- [Task requirements]: Only the lines from the one with "This screenshot has height=461, width=690." through the last line of the material below belong in the answer, copied exactly and without pictures.

- [Supplied records]:
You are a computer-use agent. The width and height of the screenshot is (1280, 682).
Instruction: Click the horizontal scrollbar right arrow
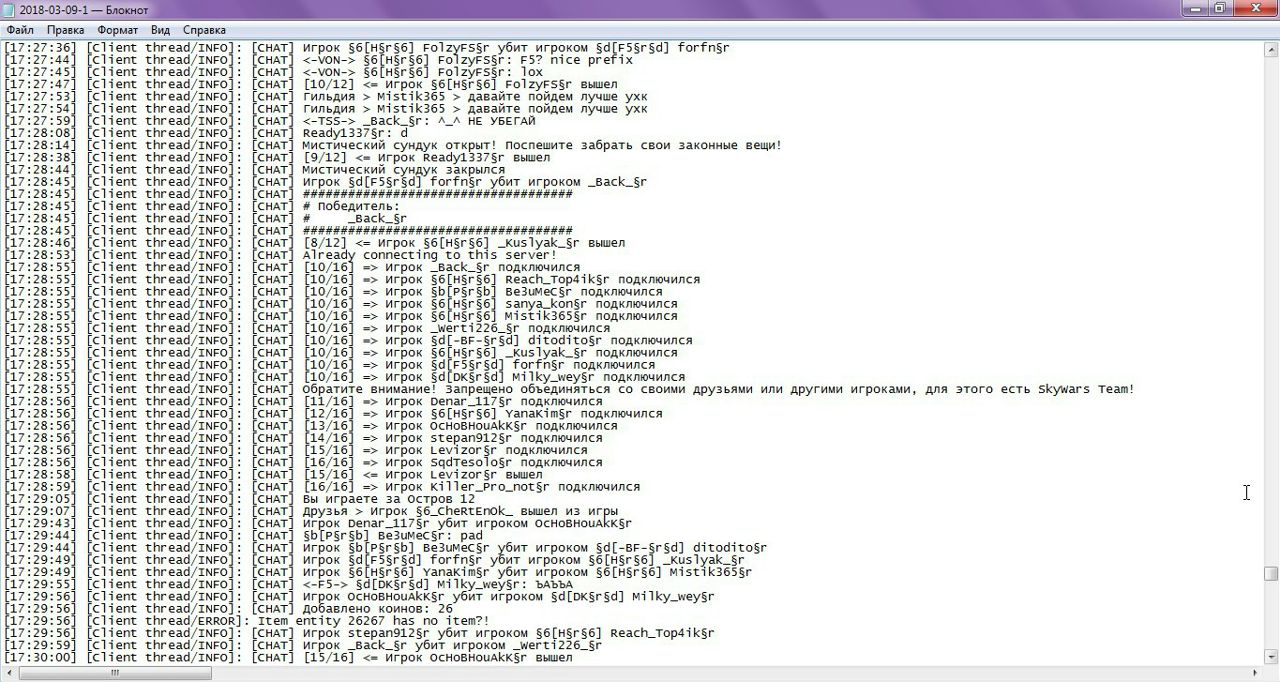pos(1254,673)
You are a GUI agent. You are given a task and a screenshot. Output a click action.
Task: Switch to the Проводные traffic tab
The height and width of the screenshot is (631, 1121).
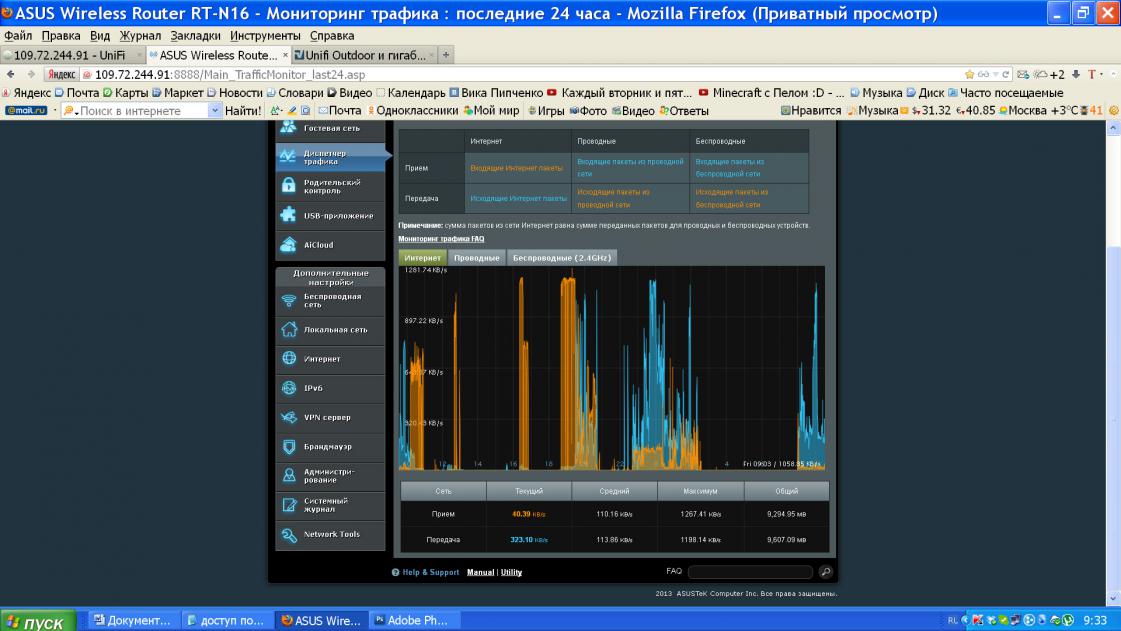pos(476,258)
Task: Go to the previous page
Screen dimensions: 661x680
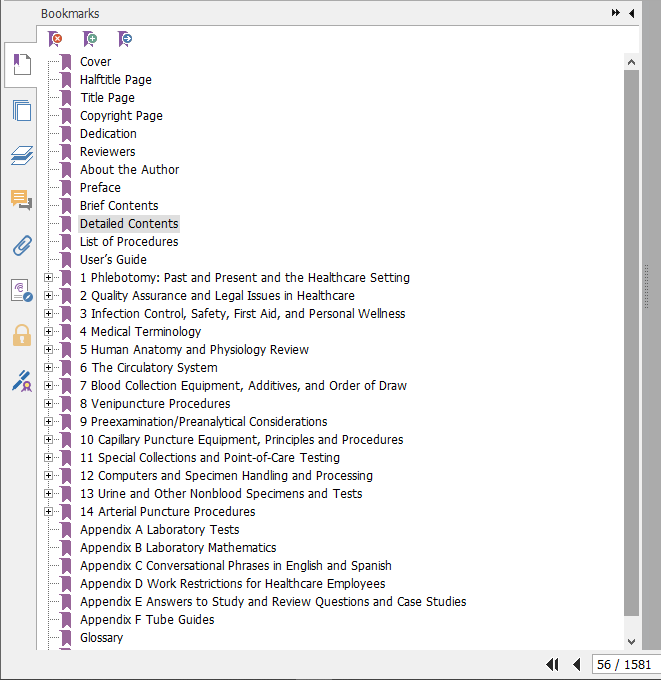Action: point(576,665)
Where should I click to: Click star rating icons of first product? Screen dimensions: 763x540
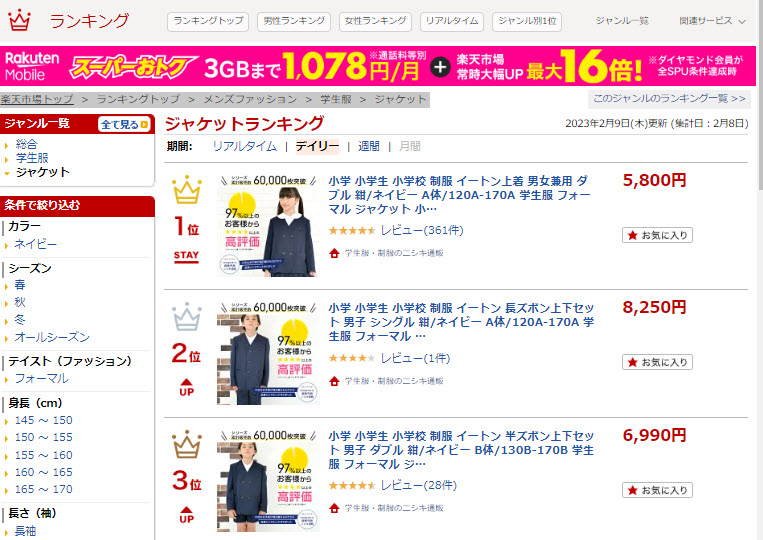pyautogui.click(x=352, y=231)
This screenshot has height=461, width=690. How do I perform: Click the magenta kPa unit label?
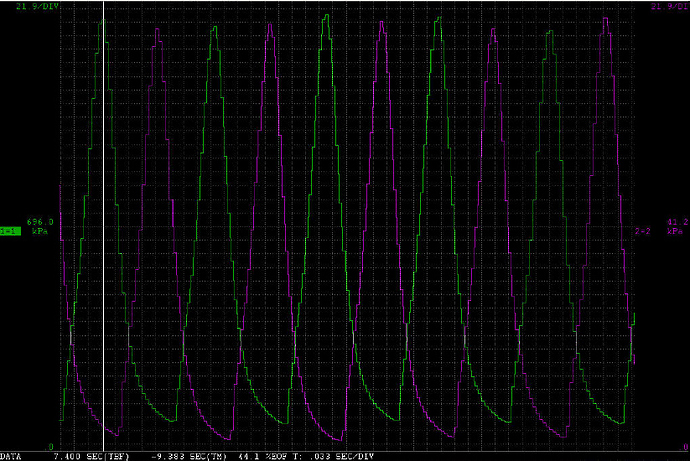pos(676,231)
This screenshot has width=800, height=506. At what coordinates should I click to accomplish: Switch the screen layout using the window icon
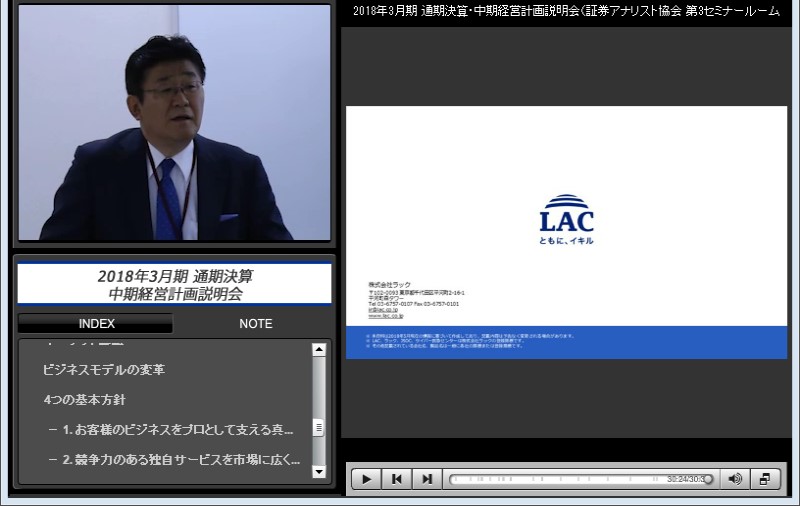tap(765, 479)
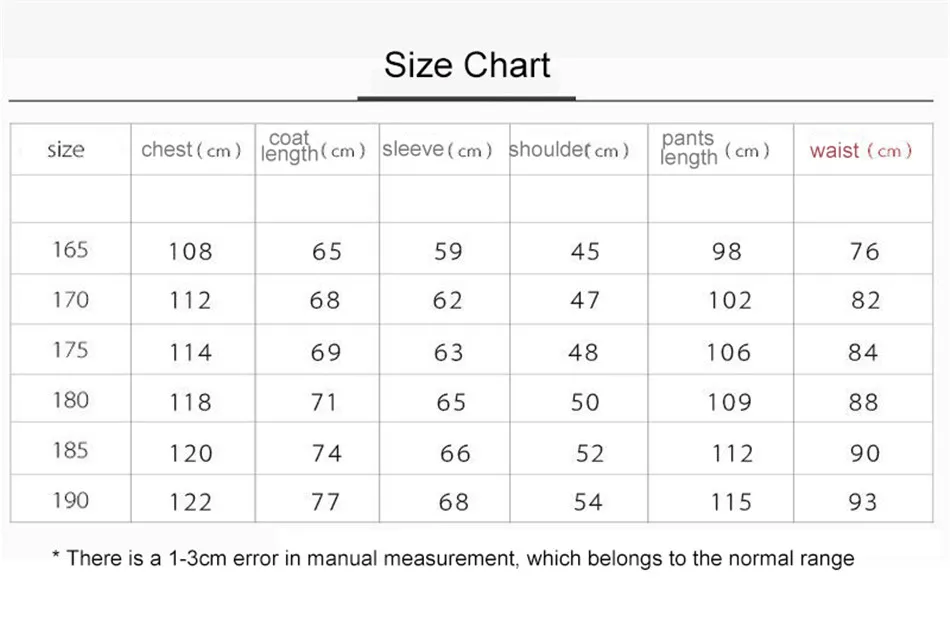Image resolution: width=950 pixels, height=627 pixels.
Task: Click the size 175 row label
Action: [70, 350]
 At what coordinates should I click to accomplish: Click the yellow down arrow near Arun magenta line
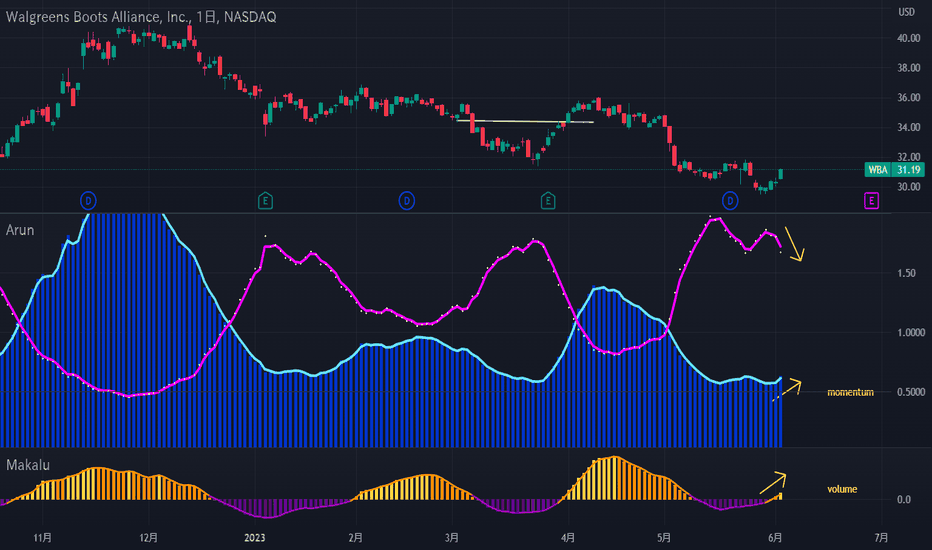click(794, 244)
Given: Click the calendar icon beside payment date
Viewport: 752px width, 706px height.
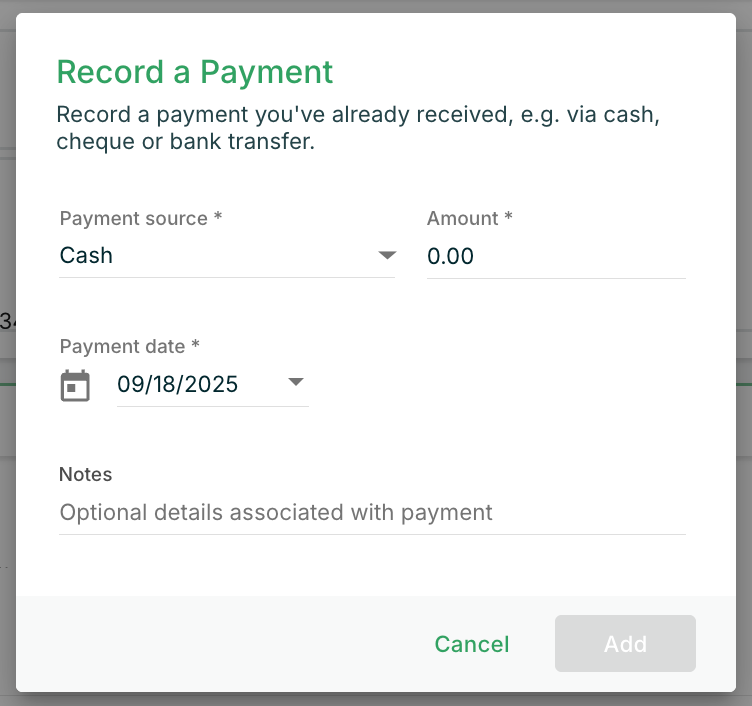Looking at the screenshot, I should (75, 385).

- [Output of the exercise]:
This screenshot has height=461, width=690. How do I perform: Click the magenta kPa unit label?
pos(676,231)
This screenshot has width=800, height=506. At what coordinates should I click to accomplish: Switch the screen layout using the window icon
tap(765, 479)
Image resolution: width=950 pixels, height=627 pixels.
Task: Click the size 175 row label
Action: [70, 350]
 At what coordinates should I click to accomplish: Click the yellow down arrow near Arun magenta line
click(794, 244)
Given: Click the calendar icon beside payment date
Viewport: 752px width, 706px height.
Looking at the screenshot, I should (75, 385).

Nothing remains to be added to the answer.